→ ASSIGNED TASK
All entries that follow are to be written out verbatim.

→ SOURCE MATERIAL
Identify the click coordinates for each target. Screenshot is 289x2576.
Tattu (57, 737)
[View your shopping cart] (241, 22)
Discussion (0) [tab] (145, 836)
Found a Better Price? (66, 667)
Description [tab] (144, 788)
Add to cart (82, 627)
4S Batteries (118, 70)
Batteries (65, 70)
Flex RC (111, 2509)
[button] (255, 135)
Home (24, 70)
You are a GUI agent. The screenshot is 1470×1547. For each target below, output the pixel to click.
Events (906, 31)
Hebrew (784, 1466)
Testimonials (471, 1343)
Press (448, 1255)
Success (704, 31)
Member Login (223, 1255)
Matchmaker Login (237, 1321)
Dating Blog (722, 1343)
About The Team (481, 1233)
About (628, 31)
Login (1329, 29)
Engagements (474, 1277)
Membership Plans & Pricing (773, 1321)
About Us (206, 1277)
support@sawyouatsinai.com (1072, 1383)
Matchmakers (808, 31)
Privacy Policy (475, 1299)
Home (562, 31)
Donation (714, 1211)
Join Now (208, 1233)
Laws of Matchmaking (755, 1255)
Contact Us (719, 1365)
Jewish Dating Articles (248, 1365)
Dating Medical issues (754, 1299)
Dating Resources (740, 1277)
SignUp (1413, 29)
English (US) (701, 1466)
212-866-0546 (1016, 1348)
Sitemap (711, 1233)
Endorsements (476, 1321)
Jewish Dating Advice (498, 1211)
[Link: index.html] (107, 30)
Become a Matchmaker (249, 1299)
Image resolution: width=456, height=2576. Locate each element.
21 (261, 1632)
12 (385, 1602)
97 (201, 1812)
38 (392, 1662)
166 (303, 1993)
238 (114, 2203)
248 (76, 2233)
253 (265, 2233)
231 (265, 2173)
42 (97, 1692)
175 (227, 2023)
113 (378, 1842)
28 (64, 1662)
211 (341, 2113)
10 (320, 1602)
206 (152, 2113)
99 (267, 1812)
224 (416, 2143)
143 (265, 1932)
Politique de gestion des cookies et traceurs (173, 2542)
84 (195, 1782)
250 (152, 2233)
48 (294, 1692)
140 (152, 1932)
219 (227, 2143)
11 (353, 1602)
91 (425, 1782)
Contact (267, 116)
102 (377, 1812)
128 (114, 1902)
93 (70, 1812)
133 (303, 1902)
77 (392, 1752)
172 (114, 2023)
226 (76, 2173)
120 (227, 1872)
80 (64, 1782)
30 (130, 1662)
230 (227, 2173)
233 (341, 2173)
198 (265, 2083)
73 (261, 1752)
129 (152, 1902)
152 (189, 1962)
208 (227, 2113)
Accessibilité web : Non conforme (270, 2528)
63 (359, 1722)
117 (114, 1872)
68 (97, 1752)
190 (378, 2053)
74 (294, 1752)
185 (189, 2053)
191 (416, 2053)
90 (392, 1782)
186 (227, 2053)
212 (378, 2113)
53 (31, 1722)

→ REPLY TO THE TASK
Identify the click coordinates for each target. Screenshot is 289x2576.
Tattu (57, 737)
[View your shopping cart] (241, 22)
Discussion (0) [tab] (145, 836)
Found a Better Price? (66, 667)
Description [tab] (144, 788)
Add to cart (82, 627)
4S Batteries (118, 70)
Batteries (65, 70)
Flex RC (111, 2509)
[button] (255, 135)
Home (24, 70)
You are a GUI agent. The screenshot is 1470×1547. For each target below, output the pixel to click.
Events (906, 31)
Hebrew (784, 1466)
Testimonials (471, 1343)
Press (448, 1255)
Success (704, 31)
Member Login (223, 1255)
Matchmaker Login (237, 1321)
Dating Blog (722, 1343)
About The Team (481, 1233)
About (628, 31)
Login (1329, 29)
Engagements (474, 1277)
Membership Plans & Pricing (773, 1321)
About Us (206, 1277)
support@sawyouatsinai.com (1072, 1383)
Matchmakers (808, 31)
Privacy Policy (475, 1299)
Home (562, 31)
Donation (714, 1211)
Join Now (208, 1233)
Laws of Matchmaking (755, 1255)
Contact Us (719, 1365)
Jewish Dating Articles (248, 1365)
Dating Medical issues (754, 1299)
Dating Resources (740, 1277)
SignUp (1413, 29)
English (US) (701, 1466)
212-866-0546 (1016, 1348)
Sitemap (711, 1233)
Endorsements (476, 1321)
Jewish Dating Advice (498, 1211)
[Link: index.html] (107, 30)
Become a Matchmaker (249, 1299)
Image resolution: width=456, height=2576. Locate each element.
21 (261, 1632)
12 (385, 1602)
97 (201, 1812)
38 (392, 1662)
166 (303, 1993)
238 (114, 2203)
248 (76, 2233)
253 (265, 2233)
231 (265, 2173)
42 (97, 1692)
175 (227, 2023)
113 (378, 1842)
28 (64, 1662)
211 (341, 2113)
10 (320, 1602)
206 (152, 2113)
99 (267, 1812)
224 (416, 2143)
143 (265, 1932)
Politique de gestion des cookies et traceurs (173, 2542)
84 (195, 1782)
250 (152, 2233)
48 (294, 1692)
140 (152, 1932)
219 (227, 2143)
11 (353, 1602)
91 (425, 1782)
Contact (267, 116)
102 (377, 1812)
128 (114, 1902)
93 (70, 1812)
133 (303, 1902)
77 (392, 1752)
172 (114, 2023)
226 (76, 2173)
120 (227, 1872)
80 (64, 1782)
30 (130, 1662)
230 (227, 2173)
233 (341, 2173)
198 (265, 2083)
73 (261, 1752)
129 (152, 1902)
152 (189, 1962)
208 (227, 2113)
Accessibilité web : Non conforme (270, 2528)
63 (359, 1722)
117 (114, 1872)
68 (97, 1752)
190 (378, 2053)
74 (294, 1752)
185 (189, 2053)
191 (416, 2053)
90 (392, 1782)
186 (227, 2053)
212 (378, 2113)
53 (31, 1722)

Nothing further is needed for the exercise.